(Sankei: January 12, 2016 – Top play)
Two cargo ships operated by a company that replaced the North Korean shipping company , Ocean Maritime Management (OMM), which is subject to an asset freeze by the United Nations Security Council (UNSC), had been sold to a Chinese company, sources involved in Korean Peninsula relations disclosed on Jan. 11. The two ships were secretly brought to China and dismantled. Although the UNSC requires UN member states, including China, to implement its resolution banning the buying and selling of North Korean ships subject to its sanctions, it is now obvious that the UNSC resolution now completely lacks substance. While condemning Pyongyang’s nuclear tests, China has done nothing about North Korean ships that could pose a military threat.
According to the sources, the two North Korean ships were sold to the Chinese company one after another from 2014 to 2015. Each ship was apparently sold at around 100 million yen, half of the appropriate price. Both ships were dismantled at a port in Jiangyin City located in the eastern part of China and their parts were resold.

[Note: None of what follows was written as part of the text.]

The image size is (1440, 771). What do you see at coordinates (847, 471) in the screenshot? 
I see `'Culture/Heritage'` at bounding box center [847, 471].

Although it was confirmed in the summer of 2014 that the two ships made port calls at Shanghai and other ports, China did not seize them following the UNSC resolution.
OMM has been split up into multiple companies in recent years. It has continued to operate 12 ships, including dilapidated ones that have been in service for more than 30 years, by changing their names out of fear that they would be seized at foreign ports.
The company that replaced OMM used part of the profits of the sale of the two ships to pay off debts under pressure from multiple creditors, including Chinese companies. It is actively negotiating behind the scenes to spend the profits from the sale of the ships on the purchase of a new ship.
The sources are increasingly alarmed about “the possibility of North Korea transporting arms by using the new ship as a measure to avoid sanctions based on the view that the international community will step up its surveillance activities due to its recent nuclear test.”